[Exercise objective]
Please output exactly the part of the records below that opens with the line containing "travel (300, 677)" and closes with the line containing "michelangelo (295, 618)", both lines included, and nothing else.
════════════════
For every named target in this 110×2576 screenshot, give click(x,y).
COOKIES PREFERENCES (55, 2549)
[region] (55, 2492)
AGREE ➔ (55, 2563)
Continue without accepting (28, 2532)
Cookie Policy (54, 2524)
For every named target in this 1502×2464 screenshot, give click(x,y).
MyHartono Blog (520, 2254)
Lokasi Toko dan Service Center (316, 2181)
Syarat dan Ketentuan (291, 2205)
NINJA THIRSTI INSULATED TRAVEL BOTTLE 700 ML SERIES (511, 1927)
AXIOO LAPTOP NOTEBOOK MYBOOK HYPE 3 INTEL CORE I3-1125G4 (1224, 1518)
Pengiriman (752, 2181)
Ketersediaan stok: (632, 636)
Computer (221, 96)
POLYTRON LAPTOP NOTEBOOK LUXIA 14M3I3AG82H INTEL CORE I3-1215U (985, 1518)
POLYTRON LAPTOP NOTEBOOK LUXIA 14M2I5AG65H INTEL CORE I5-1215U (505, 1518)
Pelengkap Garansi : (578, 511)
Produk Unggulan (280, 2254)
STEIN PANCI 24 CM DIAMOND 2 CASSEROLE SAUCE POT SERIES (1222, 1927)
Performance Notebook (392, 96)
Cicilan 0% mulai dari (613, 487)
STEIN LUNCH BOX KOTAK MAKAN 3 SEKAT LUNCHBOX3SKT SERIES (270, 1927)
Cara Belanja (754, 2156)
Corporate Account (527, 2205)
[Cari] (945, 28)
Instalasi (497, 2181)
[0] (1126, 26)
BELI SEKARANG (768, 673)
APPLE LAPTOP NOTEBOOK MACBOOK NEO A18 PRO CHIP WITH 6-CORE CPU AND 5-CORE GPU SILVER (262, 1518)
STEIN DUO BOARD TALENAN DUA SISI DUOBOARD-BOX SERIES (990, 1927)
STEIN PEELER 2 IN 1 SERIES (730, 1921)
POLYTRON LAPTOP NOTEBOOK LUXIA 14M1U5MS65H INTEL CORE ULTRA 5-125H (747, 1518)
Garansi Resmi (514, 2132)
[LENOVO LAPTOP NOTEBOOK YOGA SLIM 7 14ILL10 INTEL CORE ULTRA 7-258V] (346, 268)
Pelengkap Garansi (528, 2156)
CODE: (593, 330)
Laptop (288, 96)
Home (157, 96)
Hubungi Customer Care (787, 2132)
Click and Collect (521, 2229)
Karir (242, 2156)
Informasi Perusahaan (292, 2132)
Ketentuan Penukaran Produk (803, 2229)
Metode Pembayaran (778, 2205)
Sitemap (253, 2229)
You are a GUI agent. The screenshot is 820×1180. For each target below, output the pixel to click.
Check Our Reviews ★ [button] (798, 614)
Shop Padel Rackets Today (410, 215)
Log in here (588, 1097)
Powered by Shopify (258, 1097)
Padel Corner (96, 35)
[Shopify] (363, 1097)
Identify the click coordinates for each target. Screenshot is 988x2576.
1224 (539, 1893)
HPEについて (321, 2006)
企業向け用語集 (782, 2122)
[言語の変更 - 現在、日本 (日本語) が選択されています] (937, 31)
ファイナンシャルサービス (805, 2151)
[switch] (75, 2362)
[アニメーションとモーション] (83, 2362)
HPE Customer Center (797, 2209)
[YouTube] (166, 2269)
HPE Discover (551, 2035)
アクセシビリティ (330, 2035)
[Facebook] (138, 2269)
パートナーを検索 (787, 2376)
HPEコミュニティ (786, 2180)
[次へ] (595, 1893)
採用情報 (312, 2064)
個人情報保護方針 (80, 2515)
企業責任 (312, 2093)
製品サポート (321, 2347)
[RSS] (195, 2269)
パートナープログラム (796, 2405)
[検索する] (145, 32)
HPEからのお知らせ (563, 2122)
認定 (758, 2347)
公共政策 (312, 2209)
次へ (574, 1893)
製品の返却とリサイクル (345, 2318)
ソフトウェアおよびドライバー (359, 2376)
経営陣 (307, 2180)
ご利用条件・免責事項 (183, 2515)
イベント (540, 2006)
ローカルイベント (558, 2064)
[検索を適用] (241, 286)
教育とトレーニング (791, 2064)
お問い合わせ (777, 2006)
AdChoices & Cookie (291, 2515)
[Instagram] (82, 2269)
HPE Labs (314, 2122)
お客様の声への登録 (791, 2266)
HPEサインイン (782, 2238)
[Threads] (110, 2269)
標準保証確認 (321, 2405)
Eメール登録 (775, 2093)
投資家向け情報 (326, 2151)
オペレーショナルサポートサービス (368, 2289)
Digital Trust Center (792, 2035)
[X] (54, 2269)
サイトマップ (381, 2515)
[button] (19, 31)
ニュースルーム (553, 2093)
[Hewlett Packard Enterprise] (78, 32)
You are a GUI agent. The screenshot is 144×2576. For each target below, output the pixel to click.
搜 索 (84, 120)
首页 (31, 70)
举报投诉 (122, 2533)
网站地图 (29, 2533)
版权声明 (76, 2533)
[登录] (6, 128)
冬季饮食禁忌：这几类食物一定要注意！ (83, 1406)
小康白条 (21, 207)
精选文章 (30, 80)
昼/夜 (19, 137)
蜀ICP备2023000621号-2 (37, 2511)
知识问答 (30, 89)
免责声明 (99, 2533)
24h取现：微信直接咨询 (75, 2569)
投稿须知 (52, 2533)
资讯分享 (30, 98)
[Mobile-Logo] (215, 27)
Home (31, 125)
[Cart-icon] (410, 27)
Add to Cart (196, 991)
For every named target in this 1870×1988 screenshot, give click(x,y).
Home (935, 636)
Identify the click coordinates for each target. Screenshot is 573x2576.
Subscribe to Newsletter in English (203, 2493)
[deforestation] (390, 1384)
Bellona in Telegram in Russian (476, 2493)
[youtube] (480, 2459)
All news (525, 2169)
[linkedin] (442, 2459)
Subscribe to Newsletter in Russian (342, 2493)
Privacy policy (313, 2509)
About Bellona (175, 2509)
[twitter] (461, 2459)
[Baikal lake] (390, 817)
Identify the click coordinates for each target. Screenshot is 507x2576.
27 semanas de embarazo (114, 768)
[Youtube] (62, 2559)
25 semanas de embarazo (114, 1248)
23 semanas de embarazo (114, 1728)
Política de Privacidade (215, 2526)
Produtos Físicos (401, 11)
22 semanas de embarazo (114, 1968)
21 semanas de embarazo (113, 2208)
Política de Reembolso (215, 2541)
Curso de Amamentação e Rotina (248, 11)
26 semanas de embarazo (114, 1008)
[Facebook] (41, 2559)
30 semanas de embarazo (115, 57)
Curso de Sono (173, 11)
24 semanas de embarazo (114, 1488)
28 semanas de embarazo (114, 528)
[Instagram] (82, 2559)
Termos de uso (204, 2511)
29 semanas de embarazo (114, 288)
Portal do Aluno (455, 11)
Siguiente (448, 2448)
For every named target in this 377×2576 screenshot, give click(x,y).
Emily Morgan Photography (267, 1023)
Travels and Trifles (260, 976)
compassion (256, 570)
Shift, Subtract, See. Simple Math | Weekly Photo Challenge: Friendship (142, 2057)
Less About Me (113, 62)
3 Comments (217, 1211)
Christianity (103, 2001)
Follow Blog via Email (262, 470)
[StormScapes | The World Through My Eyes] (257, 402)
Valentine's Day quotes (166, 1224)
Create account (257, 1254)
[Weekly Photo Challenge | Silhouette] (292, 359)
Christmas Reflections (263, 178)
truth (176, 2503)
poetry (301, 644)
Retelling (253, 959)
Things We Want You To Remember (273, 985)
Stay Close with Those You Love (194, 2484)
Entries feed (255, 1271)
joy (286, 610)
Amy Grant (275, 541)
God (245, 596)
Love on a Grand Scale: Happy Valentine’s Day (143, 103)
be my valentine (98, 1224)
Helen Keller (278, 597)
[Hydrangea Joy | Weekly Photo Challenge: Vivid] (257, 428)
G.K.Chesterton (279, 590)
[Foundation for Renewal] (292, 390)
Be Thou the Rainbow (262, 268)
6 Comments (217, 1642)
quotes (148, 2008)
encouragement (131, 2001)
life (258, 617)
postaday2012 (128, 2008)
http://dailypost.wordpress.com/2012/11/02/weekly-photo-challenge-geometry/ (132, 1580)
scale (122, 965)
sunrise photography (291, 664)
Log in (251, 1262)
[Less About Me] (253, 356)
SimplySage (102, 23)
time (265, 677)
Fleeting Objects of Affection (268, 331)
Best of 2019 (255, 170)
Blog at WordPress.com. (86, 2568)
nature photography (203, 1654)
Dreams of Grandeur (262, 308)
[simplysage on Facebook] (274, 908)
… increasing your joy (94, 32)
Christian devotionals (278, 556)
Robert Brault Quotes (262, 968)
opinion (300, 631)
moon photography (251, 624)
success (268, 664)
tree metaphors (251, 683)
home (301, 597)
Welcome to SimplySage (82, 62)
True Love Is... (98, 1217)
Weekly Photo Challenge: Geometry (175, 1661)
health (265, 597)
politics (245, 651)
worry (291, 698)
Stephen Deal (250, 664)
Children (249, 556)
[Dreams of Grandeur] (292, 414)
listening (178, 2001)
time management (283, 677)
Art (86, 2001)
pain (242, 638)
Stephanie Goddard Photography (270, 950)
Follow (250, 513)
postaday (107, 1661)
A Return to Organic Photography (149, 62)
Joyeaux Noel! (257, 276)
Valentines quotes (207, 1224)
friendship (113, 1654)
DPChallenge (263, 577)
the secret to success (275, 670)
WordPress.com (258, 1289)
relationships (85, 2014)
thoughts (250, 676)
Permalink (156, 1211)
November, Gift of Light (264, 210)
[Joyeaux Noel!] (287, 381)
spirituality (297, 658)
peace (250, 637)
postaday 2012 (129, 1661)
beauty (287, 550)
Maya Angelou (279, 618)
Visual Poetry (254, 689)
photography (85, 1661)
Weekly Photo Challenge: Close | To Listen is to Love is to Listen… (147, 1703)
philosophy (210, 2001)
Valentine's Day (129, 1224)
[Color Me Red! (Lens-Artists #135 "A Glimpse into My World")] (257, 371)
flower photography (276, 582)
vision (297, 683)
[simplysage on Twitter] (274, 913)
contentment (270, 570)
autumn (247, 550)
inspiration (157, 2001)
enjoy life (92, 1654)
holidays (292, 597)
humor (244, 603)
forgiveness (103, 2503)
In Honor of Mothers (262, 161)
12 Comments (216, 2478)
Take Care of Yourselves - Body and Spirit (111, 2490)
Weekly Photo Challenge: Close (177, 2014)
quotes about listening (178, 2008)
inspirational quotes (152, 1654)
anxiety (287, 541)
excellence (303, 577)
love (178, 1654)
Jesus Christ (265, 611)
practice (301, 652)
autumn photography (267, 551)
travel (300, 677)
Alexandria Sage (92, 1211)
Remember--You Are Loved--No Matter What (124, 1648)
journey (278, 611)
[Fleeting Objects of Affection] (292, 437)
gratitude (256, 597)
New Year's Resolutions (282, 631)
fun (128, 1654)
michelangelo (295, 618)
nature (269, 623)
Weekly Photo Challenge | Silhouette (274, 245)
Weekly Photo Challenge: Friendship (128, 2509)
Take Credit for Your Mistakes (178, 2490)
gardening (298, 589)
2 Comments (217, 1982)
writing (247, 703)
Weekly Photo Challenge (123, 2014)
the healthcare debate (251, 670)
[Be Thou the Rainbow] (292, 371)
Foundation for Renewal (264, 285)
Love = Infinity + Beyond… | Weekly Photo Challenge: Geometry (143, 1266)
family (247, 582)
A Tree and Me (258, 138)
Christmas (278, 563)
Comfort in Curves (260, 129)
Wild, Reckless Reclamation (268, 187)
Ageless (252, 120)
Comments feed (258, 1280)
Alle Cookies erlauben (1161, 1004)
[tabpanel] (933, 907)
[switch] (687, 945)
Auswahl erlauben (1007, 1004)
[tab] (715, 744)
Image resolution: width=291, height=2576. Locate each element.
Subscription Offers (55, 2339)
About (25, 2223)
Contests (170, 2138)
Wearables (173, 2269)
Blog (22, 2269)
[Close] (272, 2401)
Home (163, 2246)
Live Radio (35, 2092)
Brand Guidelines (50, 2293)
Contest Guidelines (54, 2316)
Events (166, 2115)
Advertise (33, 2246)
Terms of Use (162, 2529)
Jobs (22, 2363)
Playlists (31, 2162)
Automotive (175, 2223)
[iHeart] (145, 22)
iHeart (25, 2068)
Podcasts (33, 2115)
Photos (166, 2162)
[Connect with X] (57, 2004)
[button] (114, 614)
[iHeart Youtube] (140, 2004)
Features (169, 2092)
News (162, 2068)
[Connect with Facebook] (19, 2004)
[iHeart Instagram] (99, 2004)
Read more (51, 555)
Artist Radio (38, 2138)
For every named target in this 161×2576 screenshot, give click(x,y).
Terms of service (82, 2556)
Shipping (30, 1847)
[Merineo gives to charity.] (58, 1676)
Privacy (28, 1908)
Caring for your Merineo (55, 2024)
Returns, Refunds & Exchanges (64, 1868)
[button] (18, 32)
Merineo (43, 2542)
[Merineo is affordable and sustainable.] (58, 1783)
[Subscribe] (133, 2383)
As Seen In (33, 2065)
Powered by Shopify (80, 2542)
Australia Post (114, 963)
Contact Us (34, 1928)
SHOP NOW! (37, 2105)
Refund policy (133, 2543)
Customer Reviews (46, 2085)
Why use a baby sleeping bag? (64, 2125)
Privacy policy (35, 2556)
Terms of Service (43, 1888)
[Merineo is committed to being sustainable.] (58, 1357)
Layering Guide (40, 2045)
════════════════
[Output for this task]
travel (300, 677)
Alexandria Sage (92, 1211)
Remember--You Are Loved--No Matter What (124, 1648)
journey (278, 611)
[Fleeting Objects of Affection] (292, 437)
gratitude (256, 597)
New Year's Resolutions (282, 631)
fun (128, 1654)
michelangelo (295, 618)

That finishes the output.